── Task input ──

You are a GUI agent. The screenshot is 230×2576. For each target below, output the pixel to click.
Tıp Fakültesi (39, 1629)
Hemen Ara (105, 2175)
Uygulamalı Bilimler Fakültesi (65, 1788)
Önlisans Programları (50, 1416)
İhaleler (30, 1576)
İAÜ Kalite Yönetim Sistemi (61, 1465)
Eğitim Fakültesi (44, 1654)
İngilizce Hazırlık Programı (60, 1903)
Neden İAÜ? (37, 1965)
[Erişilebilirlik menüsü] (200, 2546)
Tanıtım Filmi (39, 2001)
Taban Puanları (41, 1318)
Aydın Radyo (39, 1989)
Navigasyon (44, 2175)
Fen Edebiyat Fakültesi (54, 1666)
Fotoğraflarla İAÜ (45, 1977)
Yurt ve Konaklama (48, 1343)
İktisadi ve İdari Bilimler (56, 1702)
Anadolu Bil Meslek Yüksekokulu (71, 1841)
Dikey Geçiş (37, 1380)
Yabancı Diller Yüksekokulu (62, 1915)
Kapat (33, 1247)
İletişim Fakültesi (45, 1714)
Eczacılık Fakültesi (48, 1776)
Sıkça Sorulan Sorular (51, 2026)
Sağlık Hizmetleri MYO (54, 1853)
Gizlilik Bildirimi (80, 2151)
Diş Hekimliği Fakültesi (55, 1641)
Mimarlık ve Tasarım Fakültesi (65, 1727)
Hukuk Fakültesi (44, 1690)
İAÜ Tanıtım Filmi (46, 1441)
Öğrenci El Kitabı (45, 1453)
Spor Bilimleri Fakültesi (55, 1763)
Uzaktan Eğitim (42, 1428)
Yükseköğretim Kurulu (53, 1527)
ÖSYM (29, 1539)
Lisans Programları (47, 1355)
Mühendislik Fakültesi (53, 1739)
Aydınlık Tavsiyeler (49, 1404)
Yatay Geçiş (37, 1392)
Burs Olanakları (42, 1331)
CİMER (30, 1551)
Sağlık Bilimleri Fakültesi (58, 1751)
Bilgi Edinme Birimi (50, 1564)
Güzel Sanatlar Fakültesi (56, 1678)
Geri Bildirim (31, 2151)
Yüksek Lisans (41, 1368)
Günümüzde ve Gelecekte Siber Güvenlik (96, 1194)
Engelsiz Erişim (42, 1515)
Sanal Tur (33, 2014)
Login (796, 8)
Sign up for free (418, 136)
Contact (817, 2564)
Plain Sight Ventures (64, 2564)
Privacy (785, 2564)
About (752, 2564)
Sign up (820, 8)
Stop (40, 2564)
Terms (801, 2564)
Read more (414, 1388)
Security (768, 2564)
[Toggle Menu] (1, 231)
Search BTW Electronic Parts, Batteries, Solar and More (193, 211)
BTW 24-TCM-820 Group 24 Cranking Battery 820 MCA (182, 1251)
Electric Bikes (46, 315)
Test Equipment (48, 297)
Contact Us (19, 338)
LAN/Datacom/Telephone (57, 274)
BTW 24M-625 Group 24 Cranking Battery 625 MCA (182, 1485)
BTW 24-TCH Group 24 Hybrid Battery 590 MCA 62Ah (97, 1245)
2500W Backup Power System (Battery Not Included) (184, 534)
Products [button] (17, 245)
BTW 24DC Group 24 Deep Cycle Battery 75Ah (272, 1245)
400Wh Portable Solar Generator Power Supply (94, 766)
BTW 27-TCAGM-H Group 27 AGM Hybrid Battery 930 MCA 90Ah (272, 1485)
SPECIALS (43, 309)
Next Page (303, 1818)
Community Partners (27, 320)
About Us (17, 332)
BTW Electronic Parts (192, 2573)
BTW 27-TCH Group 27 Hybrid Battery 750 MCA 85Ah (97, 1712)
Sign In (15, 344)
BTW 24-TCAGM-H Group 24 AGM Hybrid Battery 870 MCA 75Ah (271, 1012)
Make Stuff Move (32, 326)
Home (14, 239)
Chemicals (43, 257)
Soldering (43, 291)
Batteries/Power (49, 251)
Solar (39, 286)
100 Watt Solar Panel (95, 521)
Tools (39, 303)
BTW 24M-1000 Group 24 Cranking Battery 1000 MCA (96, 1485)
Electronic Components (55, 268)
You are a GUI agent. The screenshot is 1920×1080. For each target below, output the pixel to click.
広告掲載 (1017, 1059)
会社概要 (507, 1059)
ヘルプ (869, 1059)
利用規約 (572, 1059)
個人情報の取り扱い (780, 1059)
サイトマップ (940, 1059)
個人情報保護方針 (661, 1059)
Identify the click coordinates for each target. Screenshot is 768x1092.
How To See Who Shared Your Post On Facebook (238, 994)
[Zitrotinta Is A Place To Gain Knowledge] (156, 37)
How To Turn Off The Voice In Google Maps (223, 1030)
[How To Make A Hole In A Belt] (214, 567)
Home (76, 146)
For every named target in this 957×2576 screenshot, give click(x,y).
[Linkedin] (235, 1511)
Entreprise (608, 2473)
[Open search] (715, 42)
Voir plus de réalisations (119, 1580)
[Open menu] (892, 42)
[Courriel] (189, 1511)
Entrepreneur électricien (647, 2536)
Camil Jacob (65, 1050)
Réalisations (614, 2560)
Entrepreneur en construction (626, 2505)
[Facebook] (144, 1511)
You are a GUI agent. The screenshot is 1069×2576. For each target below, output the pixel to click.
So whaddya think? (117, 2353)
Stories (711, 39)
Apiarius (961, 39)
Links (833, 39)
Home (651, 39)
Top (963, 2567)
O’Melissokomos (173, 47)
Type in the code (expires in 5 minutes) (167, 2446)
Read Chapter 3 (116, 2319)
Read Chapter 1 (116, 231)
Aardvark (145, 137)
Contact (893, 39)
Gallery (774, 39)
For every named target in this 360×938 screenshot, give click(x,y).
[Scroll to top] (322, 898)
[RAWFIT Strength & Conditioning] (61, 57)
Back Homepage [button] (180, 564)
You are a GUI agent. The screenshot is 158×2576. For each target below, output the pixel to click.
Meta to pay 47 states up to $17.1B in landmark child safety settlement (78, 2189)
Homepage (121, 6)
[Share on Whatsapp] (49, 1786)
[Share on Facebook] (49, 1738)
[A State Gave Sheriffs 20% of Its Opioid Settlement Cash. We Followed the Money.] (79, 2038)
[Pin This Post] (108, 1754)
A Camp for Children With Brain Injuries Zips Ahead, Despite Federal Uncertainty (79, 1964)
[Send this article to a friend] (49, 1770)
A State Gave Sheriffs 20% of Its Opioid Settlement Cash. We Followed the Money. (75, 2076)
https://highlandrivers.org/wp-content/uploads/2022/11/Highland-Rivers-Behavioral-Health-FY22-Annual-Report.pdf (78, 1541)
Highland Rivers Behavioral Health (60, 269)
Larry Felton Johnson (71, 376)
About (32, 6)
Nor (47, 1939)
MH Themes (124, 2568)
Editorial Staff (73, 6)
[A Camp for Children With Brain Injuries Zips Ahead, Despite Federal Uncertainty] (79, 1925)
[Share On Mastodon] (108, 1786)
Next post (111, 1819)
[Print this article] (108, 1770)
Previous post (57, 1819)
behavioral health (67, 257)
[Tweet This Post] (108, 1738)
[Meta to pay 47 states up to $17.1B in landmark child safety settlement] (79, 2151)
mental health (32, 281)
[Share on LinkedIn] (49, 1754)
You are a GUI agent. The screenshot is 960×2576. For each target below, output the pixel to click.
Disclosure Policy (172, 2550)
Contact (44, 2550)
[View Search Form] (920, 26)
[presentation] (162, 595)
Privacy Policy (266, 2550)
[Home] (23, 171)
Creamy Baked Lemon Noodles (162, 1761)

───

• [Exercise]
Report the number of lines above holding "Federal", and only that.

• [Worked solution]
2